Shocking news from Ireland as the 18 Irish religious orders implicated in decades of abuse of thousands of children in their care have agreed to increase their contribution to the compensation fund for victims.
A report released May 20 by the Commission to Inquire Into Child Abuse said a climate of fear created by pervasive, excessive and arbitrary punishment permeated most of Ireland's residential care institutions for children and all those run for boys from 1940 through the 1970s. These residential institutions, funded by the state but often run by Catholic religious orders, included schools, orphanages, hospitals, children's homes or any other institutions where children were in the care of nonfamily members.

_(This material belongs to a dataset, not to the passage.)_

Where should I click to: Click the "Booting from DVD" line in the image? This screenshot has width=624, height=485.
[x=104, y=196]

Describing the meeting of the government and religious leaders as "very good," Minister for Education and Science Batt O'Keefe told RTE radio: "We are pleased that they have agreed with the three principles outlined by the government -- that a further substantial contribution will be made, agreement that a trust (to compensate and support victims) will be put in place and that the evaluation (of the congregations' assets) will be open and transparent."

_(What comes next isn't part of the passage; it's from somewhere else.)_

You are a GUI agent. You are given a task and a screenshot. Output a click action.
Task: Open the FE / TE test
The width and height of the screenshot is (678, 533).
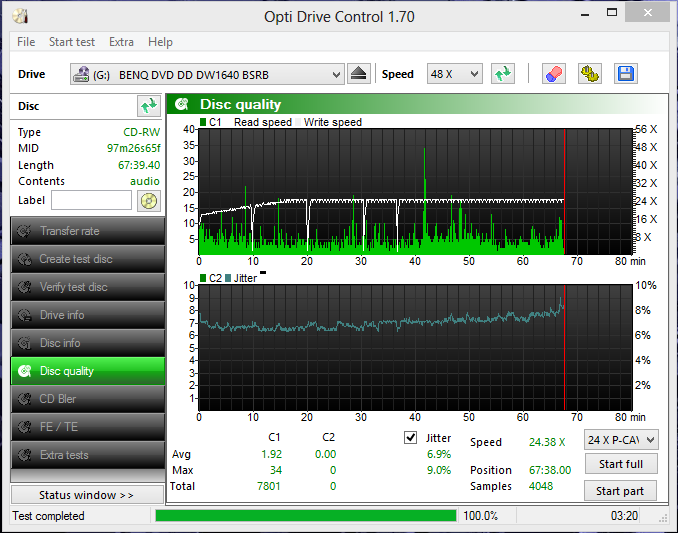tap(88, 427)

All 18 congregations were represented at the meeting, which was also attended by O'Keefe; justice minister Dermot Ahern; social welfare minister Mary Hanafin; and Barry Andrews, minister for children and youth affairs.
A h/t to the Deacon
Reuters also reported a few weeks back that:
DUBLIN - Victims of sexual abuse and neglect in Catholic-run schools and orphanages in Ireland swamped counseling services on Thursday after the publication of the harrowing findings of a nine-year investigation.
“We’ve had 30 times as many calls as usual and our phone lines are always quite busy,” said Bernadette Fahy of the Aislinn Center, an organization set up by an abuse victim. “We have had to close the center because we haven’t been able to cope with the amount of people coming in.
“It’s extraordinary the number of people who are contacting services for the first time.”